What to work on: Reproduce the lines from the first one through the line that contains "tap(1120, 580)", switching "Done" to "Save" and keeping everything else the same. Leave the pictures out.

## Start

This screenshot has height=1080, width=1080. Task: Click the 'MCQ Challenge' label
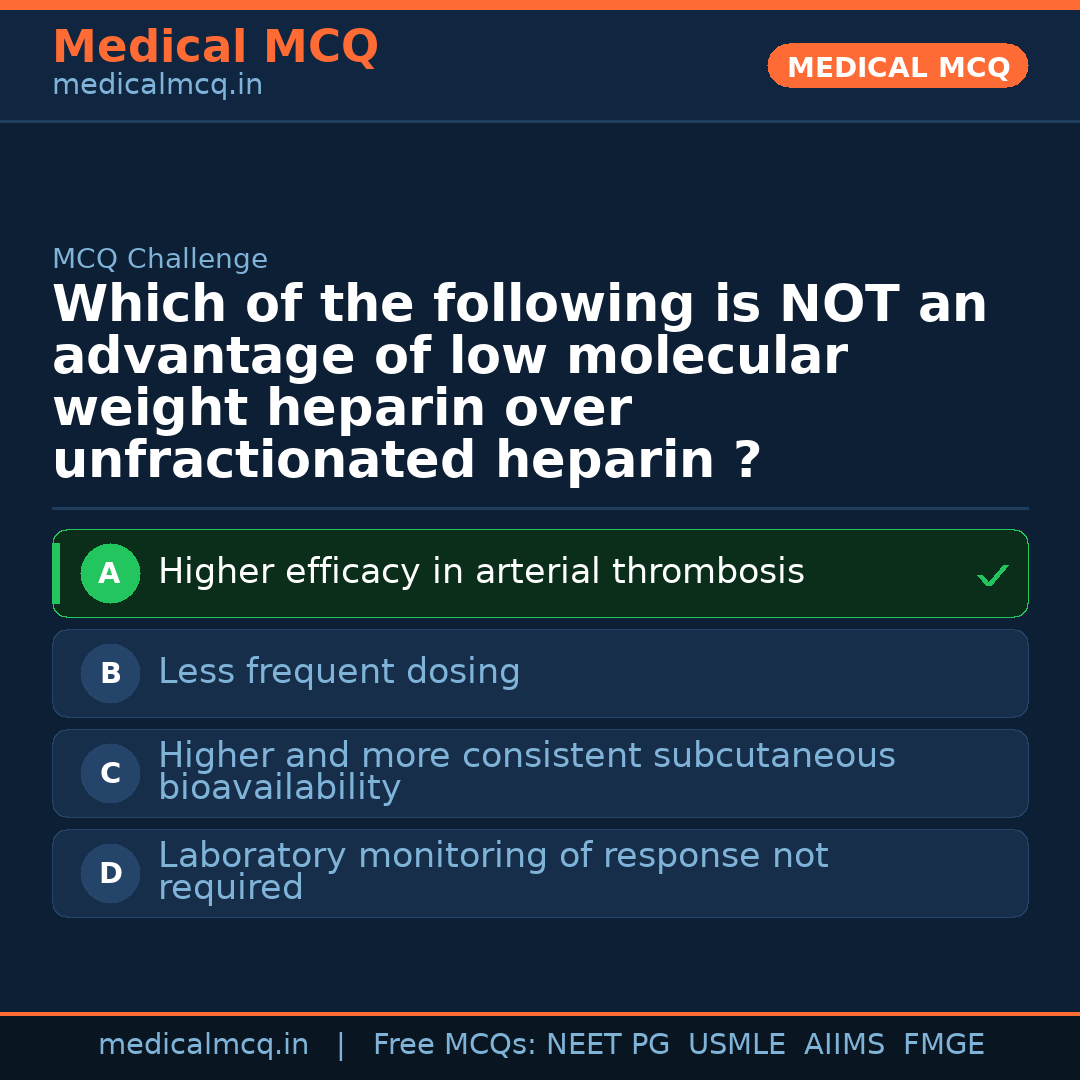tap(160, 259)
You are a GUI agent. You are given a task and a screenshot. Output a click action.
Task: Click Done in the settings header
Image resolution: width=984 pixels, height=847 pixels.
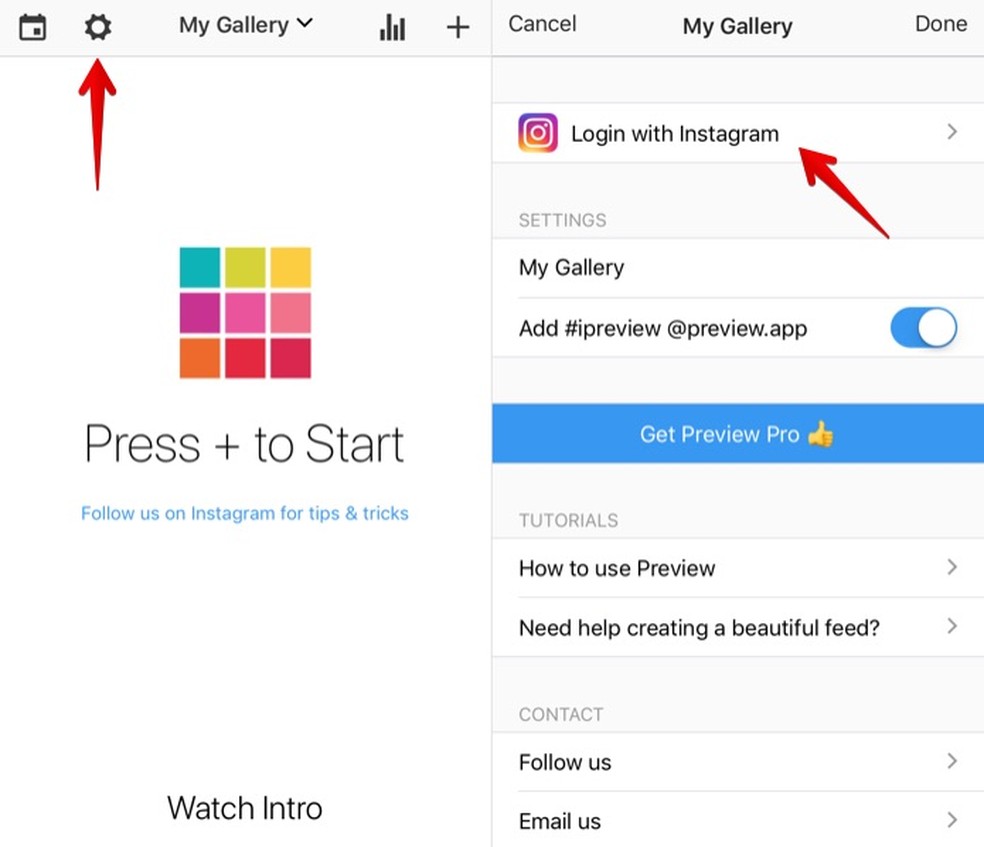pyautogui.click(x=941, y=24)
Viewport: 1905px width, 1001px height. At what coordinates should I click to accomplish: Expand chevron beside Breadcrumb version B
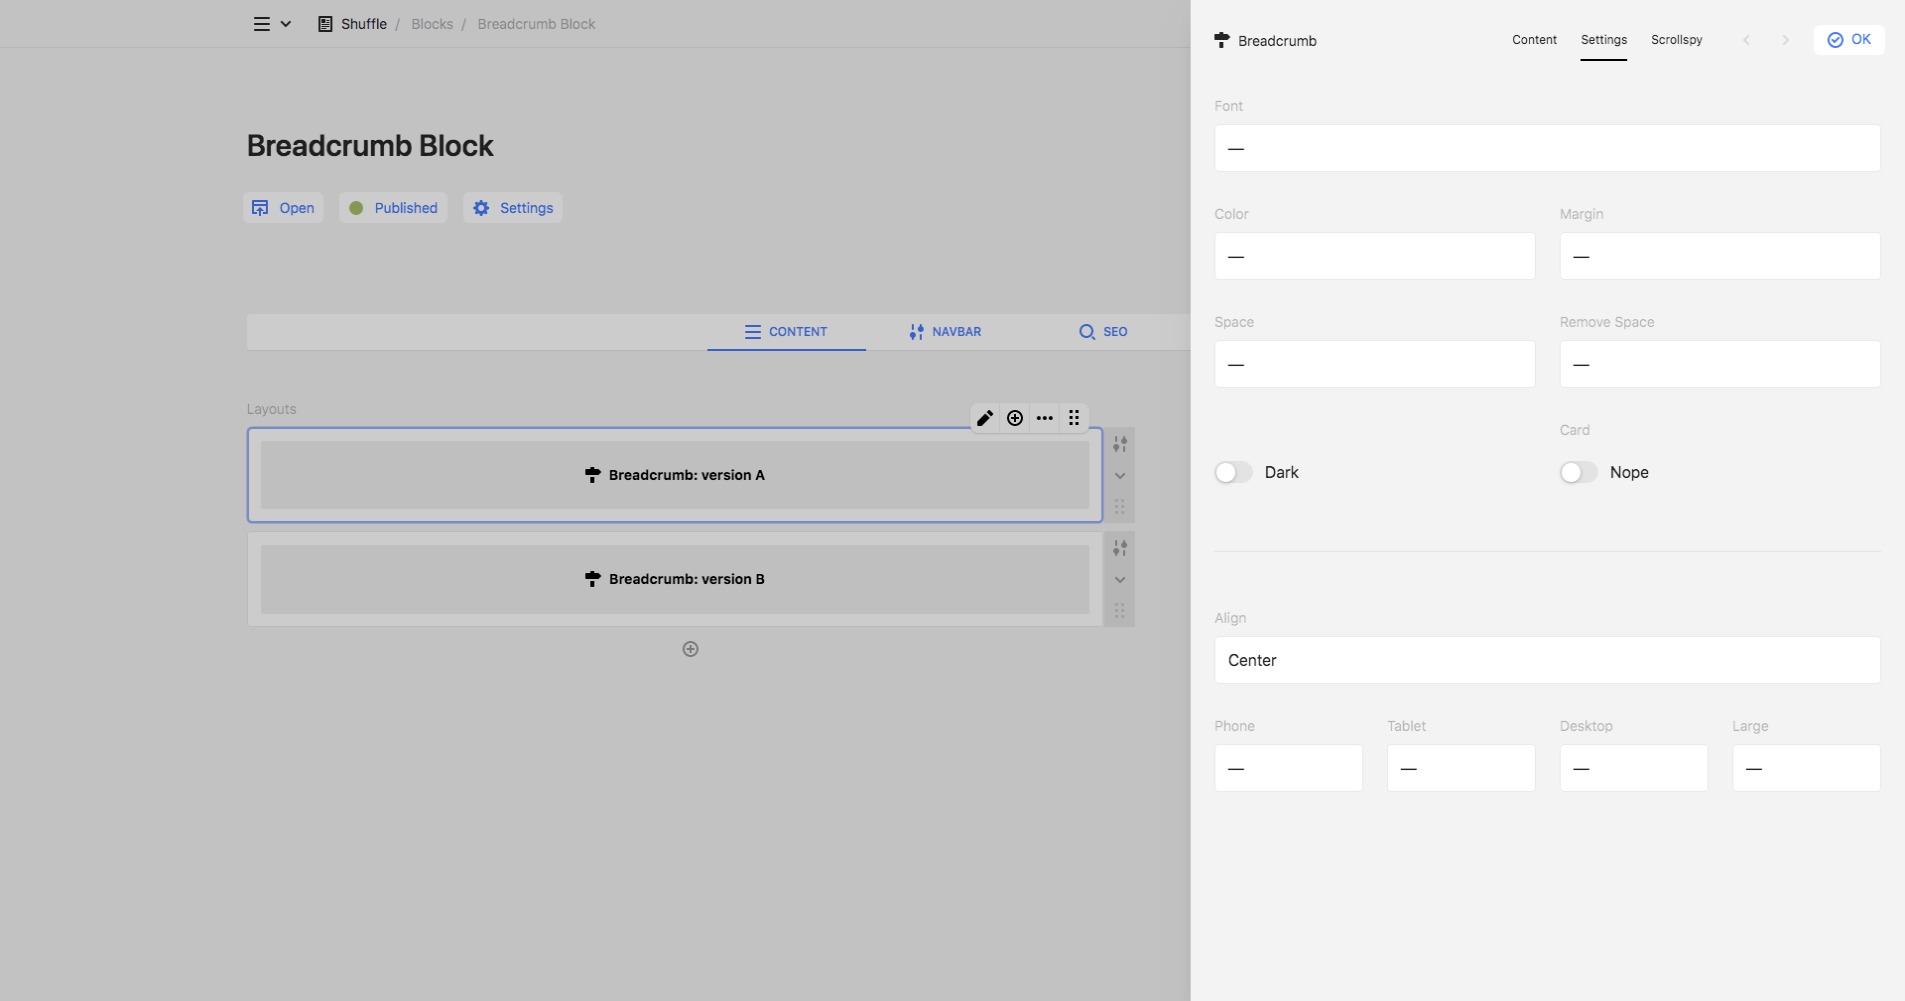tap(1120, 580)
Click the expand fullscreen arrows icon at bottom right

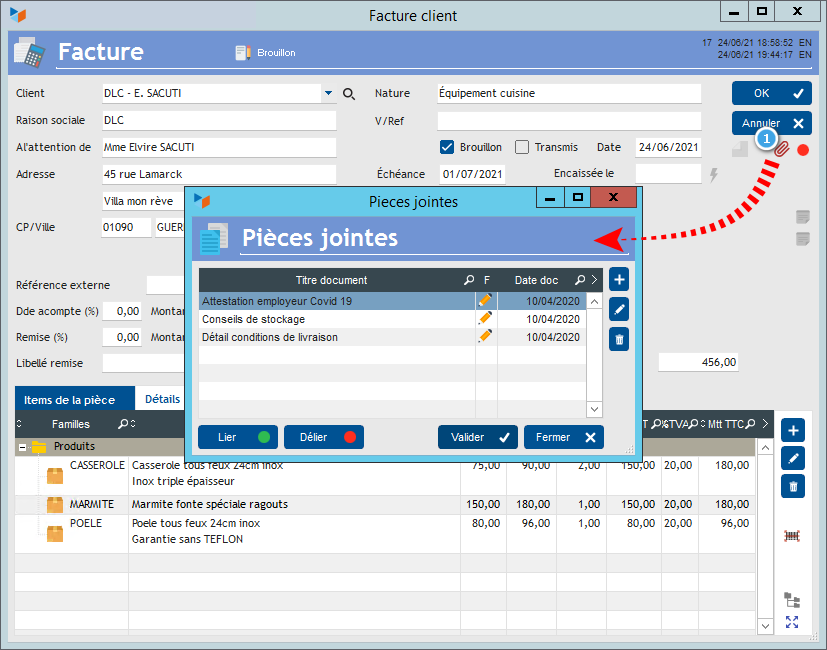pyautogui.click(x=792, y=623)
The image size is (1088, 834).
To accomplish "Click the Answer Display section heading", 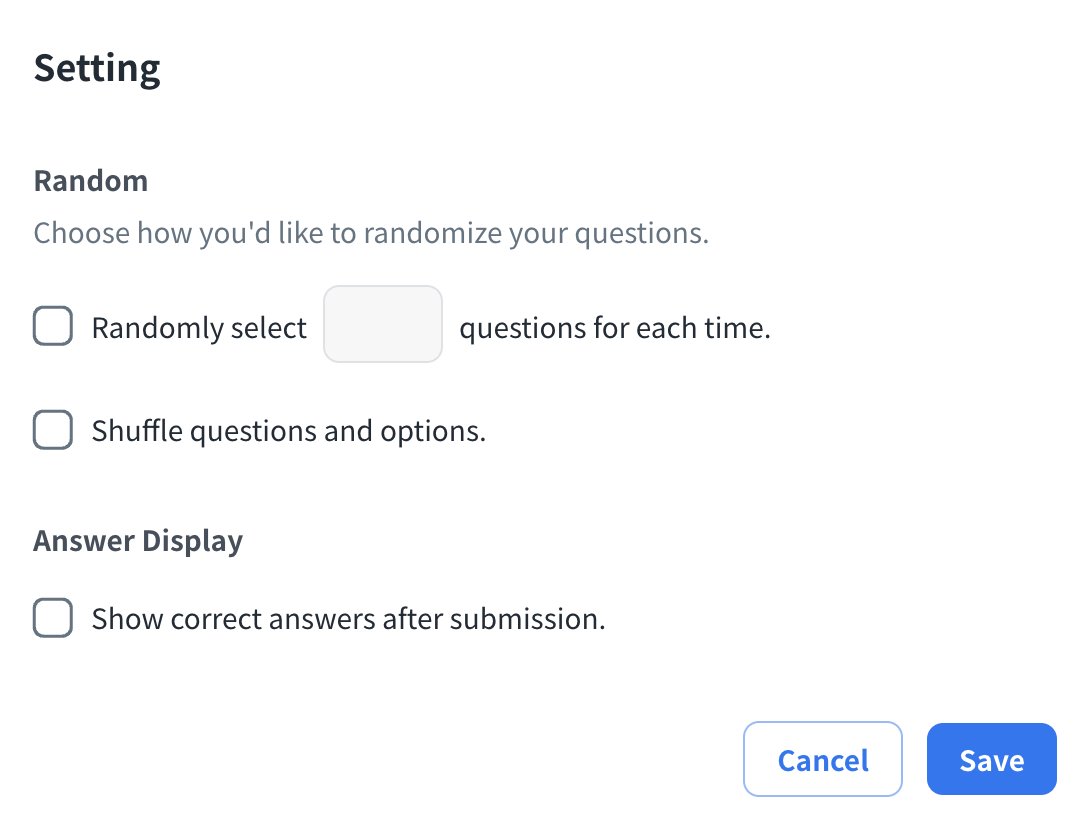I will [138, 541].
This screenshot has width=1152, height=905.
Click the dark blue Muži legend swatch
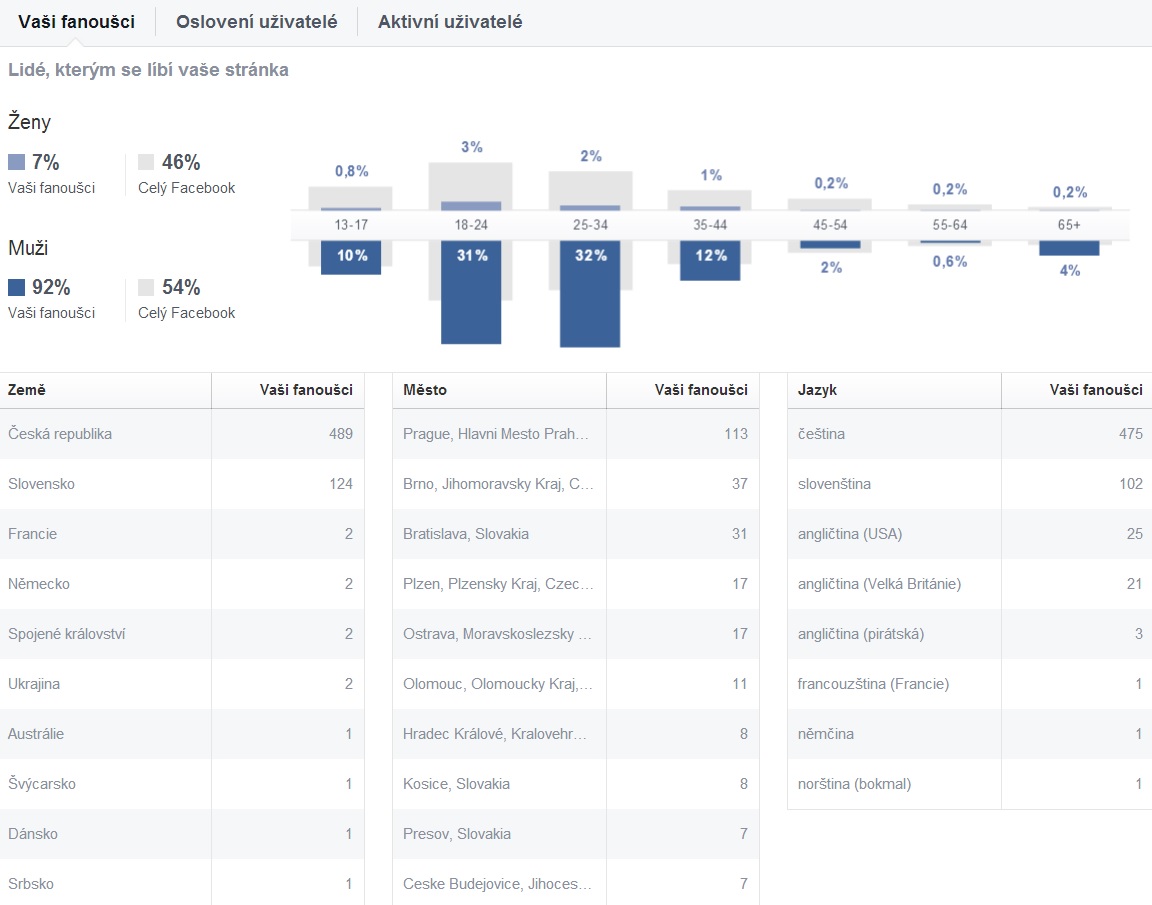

## End

Response:
This screenshot has height=1080, width=1080. Task: Click the 'MCQ Challenge' label
tap(160, 259)
You are a GUI agent. You are given a task and a screenshot. Output a click action.
Task: Click Save in the settings header
Image resolution: width=984 pixels, height=847 pixels.
pyautogui.click(x=941, y=24)
Viewport: 1905px width, 1001px height. At what coordinates should I click to accomplish: Expand chevron beside Breadcrumb version B
tap(1120, 580)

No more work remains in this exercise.